# Truncated SVD Demo

Performs linear dimensionality reduction by means of truncated singular value decomposition (SVD).  
This estimator does not center the data before computing the singular value decomposition. This means it can work with sparse matrices efficiently.

Missing values means matrix decomposition cannot happen naturally.
We thus use Machine Learning iterative approach to complete the missing values.
The filled values which are ratings for users if high, those movies can be recommended to a user.

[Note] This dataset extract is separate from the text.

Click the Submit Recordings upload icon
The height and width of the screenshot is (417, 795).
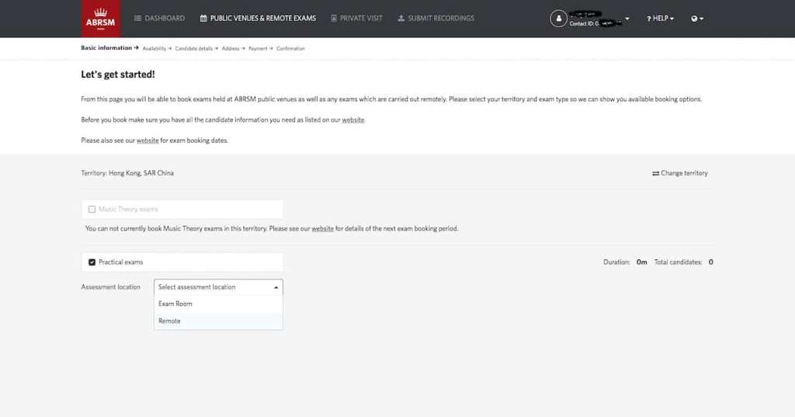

Actual SVD works on filled data in matrices like PCA does. We are going to use Truncated SVD.

In [1]:
import pandas as pd 
import numpy as np
from scipy.sparse import csr_matrix as sparse_matrix
import os
from sklearn.decomposition import TruncatedSVD
from sklearn.neighbors import NearestNeighbors

In [2]:
movie_ratings = pd.read_csv('data/ratings.csv')
movie_ratings.head()

Unnamed: 0,userId,movieId,rating,timestamp
0,1,1,4.0,964982703
1,1,3,4.0,964981247
2,1,6,4.0,964982224
3,1,47,5.0,964983815
4,1,50,5.0,964982931


In [3]:
import pandas as pd 
# to look up titles
movie_info = pd.read_csv('data/movies.csv', index_col=0)
movie_info.head()

Unnamed: 0_level_0,title,genres
movieId,Unnamed: 1_level_1,Unnamed: 2_level_1
1,Toy Story (1995),Adventure|Animation|Children|Comedy|Fantasy
2,Jumanji (1995),Adventure|Children|Fantasy
3,Grumpier Old Men (1995),Comedy|Romance
4,Waiting to Exhale (1995),Comedy|Drama|Romance
5,Father of the Bride Part II (1995),Comedy


In [4]:
def get_stats(ratings, item_key="item", user_key="user"):
    print("Number of ratings:", len(ratings))
    print("The average rating:", np.mean(ratings["rating"]))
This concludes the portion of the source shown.